#### [TASK REQUIREMENTS]
Go to the line containing "マレイン酸エステル (116, 2347)" in the records below and print it and every following line exactly, on through the line containing "カルボキシレート/アシディック (129, 1214)", then stop.

#### [AVAILABLE DATA]
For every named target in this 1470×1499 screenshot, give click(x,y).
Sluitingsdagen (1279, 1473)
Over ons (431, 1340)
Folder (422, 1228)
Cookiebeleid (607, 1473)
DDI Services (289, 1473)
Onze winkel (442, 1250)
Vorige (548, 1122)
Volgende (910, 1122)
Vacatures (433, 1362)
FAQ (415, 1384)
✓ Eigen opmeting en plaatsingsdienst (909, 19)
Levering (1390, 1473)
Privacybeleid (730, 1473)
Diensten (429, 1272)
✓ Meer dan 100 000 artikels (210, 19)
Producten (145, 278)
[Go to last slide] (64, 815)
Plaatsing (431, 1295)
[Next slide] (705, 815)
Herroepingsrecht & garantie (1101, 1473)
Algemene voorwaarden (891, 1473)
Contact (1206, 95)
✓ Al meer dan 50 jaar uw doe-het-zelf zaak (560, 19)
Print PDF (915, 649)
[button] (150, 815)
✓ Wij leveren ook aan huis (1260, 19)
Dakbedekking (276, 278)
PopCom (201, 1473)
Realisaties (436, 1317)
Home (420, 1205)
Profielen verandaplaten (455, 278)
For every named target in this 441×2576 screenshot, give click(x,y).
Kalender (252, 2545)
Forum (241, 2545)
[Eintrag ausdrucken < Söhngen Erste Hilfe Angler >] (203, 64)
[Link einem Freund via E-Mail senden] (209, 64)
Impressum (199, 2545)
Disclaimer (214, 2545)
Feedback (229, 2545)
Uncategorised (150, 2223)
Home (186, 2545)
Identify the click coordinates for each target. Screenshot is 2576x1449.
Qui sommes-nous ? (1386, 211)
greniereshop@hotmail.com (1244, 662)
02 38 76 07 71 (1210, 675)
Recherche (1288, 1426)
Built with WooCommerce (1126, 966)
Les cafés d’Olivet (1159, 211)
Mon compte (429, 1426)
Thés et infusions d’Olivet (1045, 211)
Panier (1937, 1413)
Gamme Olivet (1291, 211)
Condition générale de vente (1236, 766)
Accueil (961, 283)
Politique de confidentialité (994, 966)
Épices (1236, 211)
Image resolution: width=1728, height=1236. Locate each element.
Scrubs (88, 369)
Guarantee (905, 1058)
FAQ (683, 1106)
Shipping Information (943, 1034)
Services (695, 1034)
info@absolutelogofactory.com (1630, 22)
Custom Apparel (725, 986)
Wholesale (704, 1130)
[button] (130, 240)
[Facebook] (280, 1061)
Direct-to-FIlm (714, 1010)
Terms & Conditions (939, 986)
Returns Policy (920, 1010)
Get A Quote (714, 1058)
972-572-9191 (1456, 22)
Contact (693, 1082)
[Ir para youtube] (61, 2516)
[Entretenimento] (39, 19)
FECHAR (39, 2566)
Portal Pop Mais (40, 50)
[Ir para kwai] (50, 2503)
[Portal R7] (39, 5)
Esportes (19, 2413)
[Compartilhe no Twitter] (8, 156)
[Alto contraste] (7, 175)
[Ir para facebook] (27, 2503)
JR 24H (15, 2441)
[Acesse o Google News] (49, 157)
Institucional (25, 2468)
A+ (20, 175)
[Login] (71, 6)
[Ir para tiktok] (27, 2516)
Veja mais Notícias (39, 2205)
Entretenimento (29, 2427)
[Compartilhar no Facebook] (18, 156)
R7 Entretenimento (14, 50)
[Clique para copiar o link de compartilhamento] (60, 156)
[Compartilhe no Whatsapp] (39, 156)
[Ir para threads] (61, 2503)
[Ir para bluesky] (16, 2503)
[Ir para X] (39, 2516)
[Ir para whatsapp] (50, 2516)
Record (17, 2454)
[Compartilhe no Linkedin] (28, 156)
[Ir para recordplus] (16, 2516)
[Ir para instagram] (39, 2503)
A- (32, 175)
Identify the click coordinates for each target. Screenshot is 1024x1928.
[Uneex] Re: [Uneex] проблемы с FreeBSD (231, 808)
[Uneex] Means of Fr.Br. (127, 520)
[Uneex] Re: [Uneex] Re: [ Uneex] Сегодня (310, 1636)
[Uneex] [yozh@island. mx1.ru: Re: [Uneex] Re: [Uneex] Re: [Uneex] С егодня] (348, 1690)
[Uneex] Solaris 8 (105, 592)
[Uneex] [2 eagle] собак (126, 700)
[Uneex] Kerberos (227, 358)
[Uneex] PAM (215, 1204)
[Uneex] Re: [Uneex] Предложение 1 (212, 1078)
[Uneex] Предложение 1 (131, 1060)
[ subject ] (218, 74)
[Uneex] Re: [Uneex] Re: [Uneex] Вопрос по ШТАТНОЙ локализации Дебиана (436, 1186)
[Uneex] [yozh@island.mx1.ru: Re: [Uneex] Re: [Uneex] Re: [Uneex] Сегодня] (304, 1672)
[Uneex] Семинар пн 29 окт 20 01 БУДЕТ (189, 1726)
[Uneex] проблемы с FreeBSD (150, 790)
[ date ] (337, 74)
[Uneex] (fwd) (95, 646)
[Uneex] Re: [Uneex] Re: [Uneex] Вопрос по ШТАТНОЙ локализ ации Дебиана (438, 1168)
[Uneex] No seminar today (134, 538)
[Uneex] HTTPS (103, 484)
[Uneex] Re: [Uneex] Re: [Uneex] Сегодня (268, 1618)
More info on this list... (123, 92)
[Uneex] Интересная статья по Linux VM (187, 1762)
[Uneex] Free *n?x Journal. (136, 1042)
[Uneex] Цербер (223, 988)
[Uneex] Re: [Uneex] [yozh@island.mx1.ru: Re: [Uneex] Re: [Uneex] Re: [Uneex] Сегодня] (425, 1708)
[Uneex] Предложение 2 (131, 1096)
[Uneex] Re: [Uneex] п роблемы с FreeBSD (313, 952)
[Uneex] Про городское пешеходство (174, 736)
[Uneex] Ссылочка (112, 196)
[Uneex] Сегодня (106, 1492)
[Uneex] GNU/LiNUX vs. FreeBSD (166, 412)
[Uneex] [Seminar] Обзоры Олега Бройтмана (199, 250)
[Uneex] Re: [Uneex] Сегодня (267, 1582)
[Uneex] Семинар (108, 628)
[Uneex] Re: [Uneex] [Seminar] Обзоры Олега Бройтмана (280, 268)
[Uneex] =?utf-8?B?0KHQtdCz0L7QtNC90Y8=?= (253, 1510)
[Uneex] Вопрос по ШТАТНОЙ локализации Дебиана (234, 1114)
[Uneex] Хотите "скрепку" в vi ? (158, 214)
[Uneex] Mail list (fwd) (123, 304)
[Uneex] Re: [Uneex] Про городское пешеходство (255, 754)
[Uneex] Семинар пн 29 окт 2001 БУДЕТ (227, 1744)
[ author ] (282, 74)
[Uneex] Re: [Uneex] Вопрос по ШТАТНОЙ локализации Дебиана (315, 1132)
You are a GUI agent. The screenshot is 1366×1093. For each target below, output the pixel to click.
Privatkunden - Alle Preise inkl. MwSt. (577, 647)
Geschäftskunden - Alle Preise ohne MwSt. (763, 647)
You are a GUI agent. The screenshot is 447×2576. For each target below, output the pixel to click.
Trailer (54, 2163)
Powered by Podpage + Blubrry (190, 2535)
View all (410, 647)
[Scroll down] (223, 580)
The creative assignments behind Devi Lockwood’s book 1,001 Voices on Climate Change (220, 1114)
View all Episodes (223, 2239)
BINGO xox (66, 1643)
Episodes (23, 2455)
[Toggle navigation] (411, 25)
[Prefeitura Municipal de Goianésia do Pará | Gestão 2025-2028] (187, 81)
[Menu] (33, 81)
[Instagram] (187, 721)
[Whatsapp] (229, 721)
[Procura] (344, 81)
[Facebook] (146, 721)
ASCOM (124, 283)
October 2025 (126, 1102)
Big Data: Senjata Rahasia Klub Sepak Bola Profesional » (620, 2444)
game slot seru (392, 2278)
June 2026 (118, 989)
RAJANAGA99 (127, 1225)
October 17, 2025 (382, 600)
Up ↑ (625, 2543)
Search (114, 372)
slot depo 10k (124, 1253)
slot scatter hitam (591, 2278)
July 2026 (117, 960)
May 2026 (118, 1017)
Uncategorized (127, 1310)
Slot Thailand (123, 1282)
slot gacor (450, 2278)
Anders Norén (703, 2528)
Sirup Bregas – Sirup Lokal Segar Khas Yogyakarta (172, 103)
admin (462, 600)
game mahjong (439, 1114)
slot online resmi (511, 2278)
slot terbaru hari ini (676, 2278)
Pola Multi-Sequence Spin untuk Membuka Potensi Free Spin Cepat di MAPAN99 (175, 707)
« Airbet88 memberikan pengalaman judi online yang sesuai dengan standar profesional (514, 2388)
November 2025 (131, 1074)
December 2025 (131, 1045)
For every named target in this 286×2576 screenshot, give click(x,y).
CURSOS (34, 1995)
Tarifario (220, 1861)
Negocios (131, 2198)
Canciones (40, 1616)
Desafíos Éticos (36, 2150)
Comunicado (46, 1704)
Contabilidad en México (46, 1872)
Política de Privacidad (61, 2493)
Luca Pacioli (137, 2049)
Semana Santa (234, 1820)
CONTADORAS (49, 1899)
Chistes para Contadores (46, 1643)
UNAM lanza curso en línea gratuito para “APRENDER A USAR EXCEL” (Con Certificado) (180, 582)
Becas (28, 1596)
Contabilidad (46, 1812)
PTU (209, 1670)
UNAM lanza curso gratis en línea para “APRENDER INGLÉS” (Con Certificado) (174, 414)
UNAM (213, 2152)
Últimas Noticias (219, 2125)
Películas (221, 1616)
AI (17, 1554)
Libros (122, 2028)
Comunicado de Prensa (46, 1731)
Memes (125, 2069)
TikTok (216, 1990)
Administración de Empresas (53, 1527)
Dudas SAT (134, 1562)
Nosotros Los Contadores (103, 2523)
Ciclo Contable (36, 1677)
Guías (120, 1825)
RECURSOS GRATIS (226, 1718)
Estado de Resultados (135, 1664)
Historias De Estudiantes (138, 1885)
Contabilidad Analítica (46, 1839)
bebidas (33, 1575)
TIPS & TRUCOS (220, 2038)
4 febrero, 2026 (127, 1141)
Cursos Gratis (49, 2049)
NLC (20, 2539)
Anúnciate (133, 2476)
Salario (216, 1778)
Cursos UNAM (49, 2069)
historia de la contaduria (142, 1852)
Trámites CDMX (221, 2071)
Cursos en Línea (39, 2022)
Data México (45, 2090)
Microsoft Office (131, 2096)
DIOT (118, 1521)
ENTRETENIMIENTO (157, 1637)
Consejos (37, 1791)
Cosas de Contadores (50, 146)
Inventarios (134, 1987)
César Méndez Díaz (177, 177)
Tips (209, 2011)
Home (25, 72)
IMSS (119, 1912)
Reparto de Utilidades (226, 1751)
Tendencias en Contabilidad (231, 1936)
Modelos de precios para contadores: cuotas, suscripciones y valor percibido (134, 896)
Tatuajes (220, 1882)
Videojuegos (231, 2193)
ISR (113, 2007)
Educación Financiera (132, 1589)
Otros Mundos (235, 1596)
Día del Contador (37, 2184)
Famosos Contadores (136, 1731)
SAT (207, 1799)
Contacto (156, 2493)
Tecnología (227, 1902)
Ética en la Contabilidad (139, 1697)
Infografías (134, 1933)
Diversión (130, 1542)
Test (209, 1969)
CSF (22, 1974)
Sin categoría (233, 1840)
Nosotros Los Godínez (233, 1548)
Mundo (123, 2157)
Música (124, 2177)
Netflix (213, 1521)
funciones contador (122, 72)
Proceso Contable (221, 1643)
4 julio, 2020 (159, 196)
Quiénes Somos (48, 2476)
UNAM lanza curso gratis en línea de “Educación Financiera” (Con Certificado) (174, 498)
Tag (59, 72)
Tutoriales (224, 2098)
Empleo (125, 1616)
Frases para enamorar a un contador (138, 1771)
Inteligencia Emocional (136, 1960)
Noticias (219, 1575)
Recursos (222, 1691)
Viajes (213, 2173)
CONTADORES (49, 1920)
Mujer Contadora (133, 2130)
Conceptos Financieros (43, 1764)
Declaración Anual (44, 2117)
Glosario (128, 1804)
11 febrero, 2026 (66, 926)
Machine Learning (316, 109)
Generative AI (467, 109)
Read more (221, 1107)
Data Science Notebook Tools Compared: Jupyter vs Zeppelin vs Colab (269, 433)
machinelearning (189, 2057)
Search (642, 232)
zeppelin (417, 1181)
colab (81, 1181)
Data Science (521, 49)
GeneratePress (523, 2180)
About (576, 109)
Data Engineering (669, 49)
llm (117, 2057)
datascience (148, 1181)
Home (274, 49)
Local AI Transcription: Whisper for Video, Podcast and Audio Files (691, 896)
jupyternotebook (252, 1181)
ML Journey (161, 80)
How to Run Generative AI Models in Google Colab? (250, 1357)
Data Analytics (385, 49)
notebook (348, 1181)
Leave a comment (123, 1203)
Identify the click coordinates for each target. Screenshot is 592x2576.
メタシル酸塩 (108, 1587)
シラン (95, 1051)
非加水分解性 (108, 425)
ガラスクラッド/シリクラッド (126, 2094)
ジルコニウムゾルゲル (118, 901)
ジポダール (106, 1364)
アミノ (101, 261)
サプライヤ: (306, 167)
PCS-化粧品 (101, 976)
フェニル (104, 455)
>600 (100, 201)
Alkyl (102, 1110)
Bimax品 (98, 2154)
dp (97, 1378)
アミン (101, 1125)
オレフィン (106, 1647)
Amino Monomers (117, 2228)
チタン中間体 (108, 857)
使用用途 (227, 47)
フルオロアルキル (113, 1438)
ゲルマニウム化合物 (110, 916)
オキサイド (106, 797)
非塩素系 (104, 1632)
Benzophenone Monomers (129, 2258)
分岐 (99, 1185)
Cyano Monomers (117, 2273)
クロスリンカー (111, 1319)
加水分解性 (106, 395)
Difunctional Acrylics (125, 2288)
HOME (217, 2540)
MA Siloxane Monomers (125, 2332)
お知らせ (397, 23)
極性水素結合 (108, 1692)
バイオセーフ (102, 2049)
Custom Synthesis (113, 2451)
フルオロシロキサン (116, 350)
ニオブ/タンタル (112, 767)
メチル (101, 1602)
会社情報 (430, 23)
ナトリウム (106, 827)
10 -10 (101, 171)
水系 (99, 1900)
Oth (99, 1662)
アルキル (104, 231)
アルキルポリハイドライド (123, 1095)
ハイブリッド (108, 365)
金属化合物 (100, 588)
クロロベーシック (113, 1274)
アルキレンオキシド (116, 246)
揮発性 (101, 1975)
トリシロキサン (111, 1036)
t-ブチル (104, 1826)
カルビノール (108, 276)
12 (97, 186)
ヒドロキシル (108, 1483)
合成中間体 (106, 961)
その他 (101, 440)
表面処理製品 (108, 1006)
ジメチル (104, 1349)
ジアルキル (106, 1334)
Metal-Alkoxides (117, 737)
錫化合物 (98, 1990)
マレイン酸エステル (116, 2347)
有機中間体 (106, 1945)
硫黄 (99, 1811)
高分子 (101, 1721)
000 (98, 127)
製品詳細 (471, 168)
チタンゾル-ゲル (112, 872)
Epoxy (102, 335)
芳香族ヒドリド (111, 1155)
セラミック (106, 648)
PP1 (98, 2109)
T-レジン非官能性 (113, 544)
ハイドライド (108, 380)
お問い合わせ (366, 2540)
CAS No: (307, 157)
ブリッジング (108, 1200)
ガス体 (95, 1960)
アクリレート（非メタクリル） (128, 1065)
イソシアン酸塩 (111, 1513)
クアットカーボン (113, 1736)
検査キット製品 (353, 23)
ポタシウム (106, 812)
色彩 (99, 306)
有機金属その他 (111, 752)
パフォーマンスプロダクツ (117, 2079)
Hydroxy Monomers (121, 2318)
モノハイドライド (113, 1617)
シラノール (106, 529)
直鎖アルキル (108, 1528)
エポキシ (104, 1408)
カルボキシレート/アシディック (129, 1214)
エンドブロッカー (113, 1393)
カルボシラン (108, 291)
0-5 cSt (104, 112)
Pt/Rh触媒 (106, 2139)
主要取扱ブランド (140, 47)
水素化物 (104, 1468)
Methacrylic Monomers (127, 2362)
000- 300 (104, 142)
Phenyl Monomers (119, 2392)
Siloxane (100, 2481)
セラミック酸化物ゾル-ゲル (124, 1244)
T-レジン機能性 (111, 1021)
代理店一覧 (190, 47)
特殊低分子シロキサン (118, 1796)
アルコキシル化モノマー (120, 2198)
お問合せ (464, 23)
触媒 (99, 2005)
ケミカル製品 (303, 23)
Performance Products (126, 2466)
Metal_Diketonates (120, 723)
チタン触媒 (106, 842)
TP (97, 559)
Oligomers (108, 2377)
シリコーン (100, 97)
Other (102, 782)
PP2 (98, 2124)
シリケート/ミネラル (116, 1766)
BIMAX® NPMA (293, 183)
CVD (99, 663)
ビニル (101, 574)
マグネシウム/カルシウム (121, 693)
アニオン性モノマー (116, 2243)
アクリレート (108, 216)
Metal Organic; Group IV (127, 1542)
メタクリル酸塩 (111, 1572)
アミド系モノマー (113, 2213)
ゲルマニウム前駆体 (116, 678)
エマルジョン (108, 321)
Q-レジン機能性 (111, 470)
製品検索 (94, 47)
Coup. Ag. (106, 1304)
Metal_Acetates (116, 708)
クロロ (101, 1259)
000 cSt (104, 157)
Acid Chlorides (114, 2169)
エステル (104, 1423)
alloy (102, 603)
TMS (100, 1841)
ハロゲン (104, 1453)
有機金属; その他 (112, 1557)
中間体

#### [ANSWER BOX]
マレイン酸エステル (116, 2347)
有機中間体 (106, 1945)
硫黄 (99, 1811)
高分子 (101, 1721)
000 (98, 127)
製品詳細 (471, 168)
チタンゾル-ゲル (112, 872)
Epoxy (102, 335)
芳香族ヒドリド (111, 1155)
セラミック (106, 648)
PP1 (98, 2109)
T-レジン非官能性 (113, 544)
ハイドライド (108, 380)
お問い合わせ (366, 2540)
CAS No: (307, 157)
ブリッジング (108, 1200)
ガス体 (95, 1960)
アクリレート（非メタクリル） (128, 1065)
イソシアン酸塩 (111, 1513)
クアットカーボン (113, 1736)
検査キット製品 (353, 23)
ポタシウム (106, 812)
色彩 (99, 306)
有機金属その他 (111, 752)
パフォーマンスプロダクツ (117, 2079)
Hydroxy Monomers (121, 2318)
モノハイドライド (113, 1617)
シラノール (106, 529)
直鎖アルキル (108, 1528)
エポキシ (104, 1408)
カルボキシレート/アシディック (129, 1214)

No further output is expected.